We propose to develop a simulation code capable of performing contamination transport analyses using complex geometries with moving components without needing a surface mesh of the utilized geometry. Meshing is a time consuming process that can easily account for over 50% of the total effort involved in completing the analysis. It requires modifying the CAD model to delete small parts such as drill holes to avoid an excessively fine mesh which increases simulation run time while at the same time reducing the quality of results due to an increased numerical noise arising from fewer particles striking the small triangles. The code will utilize the existing open source CAD library OpenCASCADE to directly operate on STEP files. The CAD library will be used to load the geometry and to replace the line-triangle intersection checks used for testing surface impact in particle tracing codes with a line-CAD check. This approach retains the analytical description of the surface geometry preventing feature loss due to tessellation. It also simplifies introducing dynamic behavior since the CAD components can be transformed or translated through parametric equations. Objective of the Phase I effort is to complete the feasibility study by developing a standalone code that can simulate motion of particles around a CAD-defined geometry. We also investigate schemes for storing surface data using options such as point clouds or face splitting. Timing of this direct method will be compared to the legacy approach based on a triangular surface mesh. We also investigate approaches for utilizing surface charge to compute the spatial variation of electric fields to simulate charged particle transport which may arise when analyzing lunar regolith or electrostatic return. This study will naturally lead to a Phase II effort during which the developed algorithms will be further developed into an end-user contamination analysis code.

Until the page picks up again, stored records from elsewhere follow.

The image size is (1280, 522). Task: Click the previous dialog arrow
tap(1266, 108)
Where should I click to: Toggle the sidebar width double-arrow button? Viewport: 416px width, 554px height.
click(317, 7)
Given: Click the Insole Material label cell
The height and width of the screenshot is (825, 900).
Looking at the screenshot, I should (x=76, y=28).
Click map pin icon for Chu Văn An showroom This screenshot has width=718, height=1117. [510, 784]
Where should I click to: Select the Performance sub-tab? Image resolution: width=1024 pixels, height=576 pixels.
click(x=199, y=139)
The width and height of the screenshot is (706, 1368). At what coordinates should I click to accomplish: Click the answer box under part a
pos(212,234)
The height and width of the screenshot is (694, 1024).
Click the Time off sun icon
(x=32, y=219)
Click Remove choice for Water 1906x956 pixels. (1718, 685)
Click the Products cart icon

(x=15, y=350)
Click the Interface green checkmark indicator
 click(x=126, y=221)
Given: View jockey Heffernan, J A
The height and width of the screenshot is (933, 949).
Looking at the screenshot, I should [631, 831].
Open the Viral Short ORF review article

The mesh-free CAD based approach lets NASA contamination control engineers analyze redistribution of molecular, particulate, or biological contaminants in complex dynamic systems such instrument signal pathways, sample return enclosure seals, or drills without needing to perform the time consuming meshing that also leads to a loss of detail and divergence from models used by the mechanical team. It will simplify modeling of contamination transport during spacecraft deployment, during servicing operations, or during landing and re-entry.
The NASA CC applications extend to the wide aerospace industry, as contractors tend to follow the same set of requirements. The algorithms developed under this proposal can be further used to develop commercial simulation codes for electrostatic analyzers, radiative heat transfer, plasma physics, or orbital debris / micrometeoroid risk assessment.